Impugnato tale provvedimento in via giurisdizionale, nel corso del susseguente giudizio la Corte dei conti ha sollevato d'ufficio - con ordinanza 16 giugno 1993 - questione di legittimità costituzionale "degli artt. 11 e 12 della l.15 febbraio 1958, n. 46 (ora artt. 81 e 82 del T.U. 29 dicembre 1973, n. 1092) e corrispondenti norme in materia di pensioni di guerra", ritenendo violati gli artt. 3, 29 e 31 della Costituzione "nella parte in cui non è previsto anche il beneficio della riversibilità della pensione indiretta in favore dell'altro coniuge ovvero dei minori di età (figli)".
Ad avviso del giudice a quo la "ratio" delle norme censurate andrebbe ricercata nella esigenza di "non far venire meno ai familiari del dipendente o pensionato i necessari mezzi economici, di cui essi fruivano nel momento dell'avvenuto decesso del genitore titolare della pensione" e quindi nella esigenza di "assicurare al nucleo familiare quelle risorse economiche di carattere continuativo" che sarebbero "imprescindibili" per la vita futura dei componenti il nucleo medesimo. In altri termini, tale essendo la "ratio dell'istituto della riversibilità" non sarebbe comprensibile la mancata previsione dello stesso nel caso in cui il "titolare di pensione indiretta all'atto del decesso del coniuge (genitore) si sia risposato ed abbia anche avuto dal nuovo matrimonio la prole".
In ordine al contrasto con gli artt. 29 e 31 della Costituzione, osserva il giudice a quo, che la mancata previsione del beneficio della riversibilità - nella fattispecie - si ripercuoterebbe negativamente sull'equilibrio dei rapporti tra coniugi in quanto lederebbe il principio della parità giuridica sancito dall'art.29 della Costituzione atteso chè i benefici pensionistici economici suddetti sarebbero subordinati alla circostanza che il titolare della pensione indiretta resti in vita restando - per contro - esclusi nel caso di decesso dello stesso beneficiario.
Di più, detta esclusione - risolvendosi il beneficio della riversibilità in interventi o incentivi economici a sostegno della unione familiare - verrebbe a costituire un ostacolo per la formazione della unione familiare (art. 31 della Costituzione).

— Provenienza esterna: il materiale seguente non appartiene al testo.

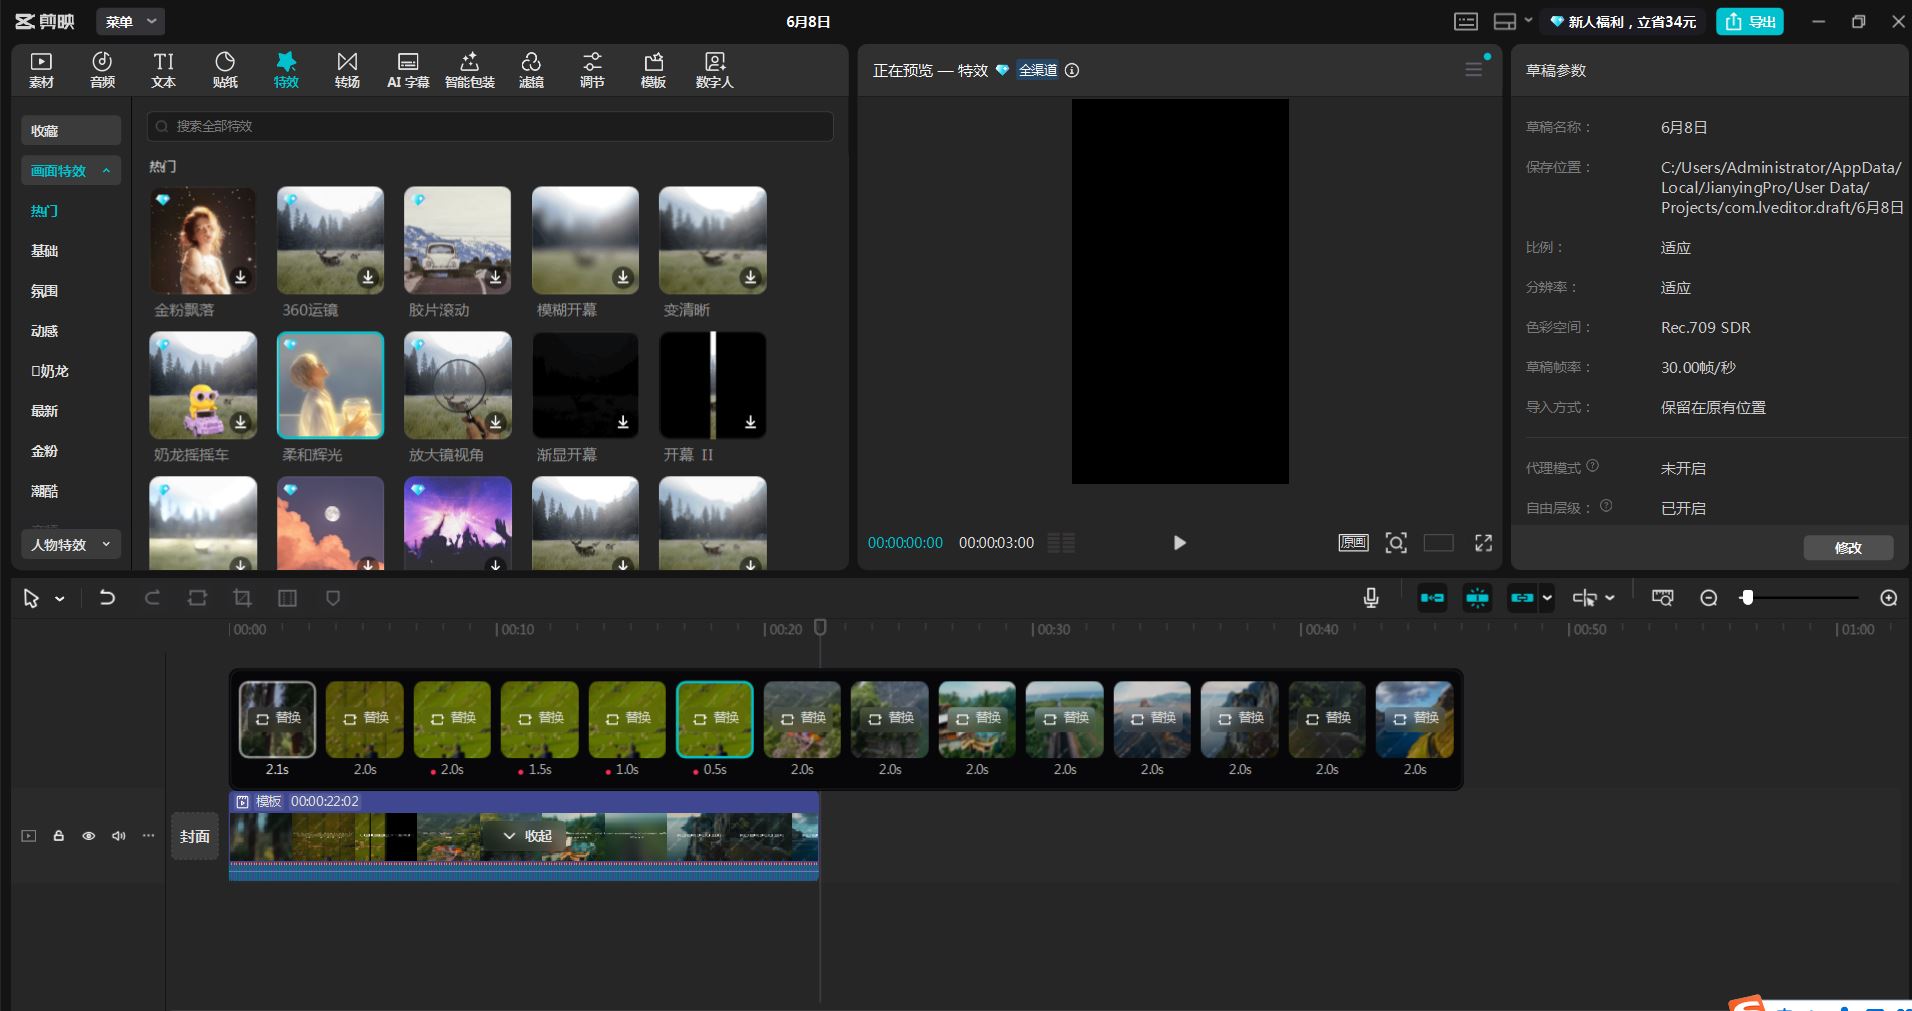The image size is (1912, 1011).
Task: Toggle track visibility eye icon
Action: click(89, 836)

2. - Dinanzi a questa Corte è intervenuto il Presidente del Consiglio dei ministri - rappresentato e difeso dall'Avvocatura generale dello Stato - chiedendo che la questione sia dichiarata manifestamente infondata.
In particolare si assume che la disparità censurata nella specie può "al più" considerarsi di mero fatto e non certamente giuridica posto che diversa sarebbe "la situazione di base del percettore di pensione diretta rispetto a quello di pensione indiretta" il quale ultimo verrebbe a costituire adempimento di un preciso obbligo di solidarietà sociale.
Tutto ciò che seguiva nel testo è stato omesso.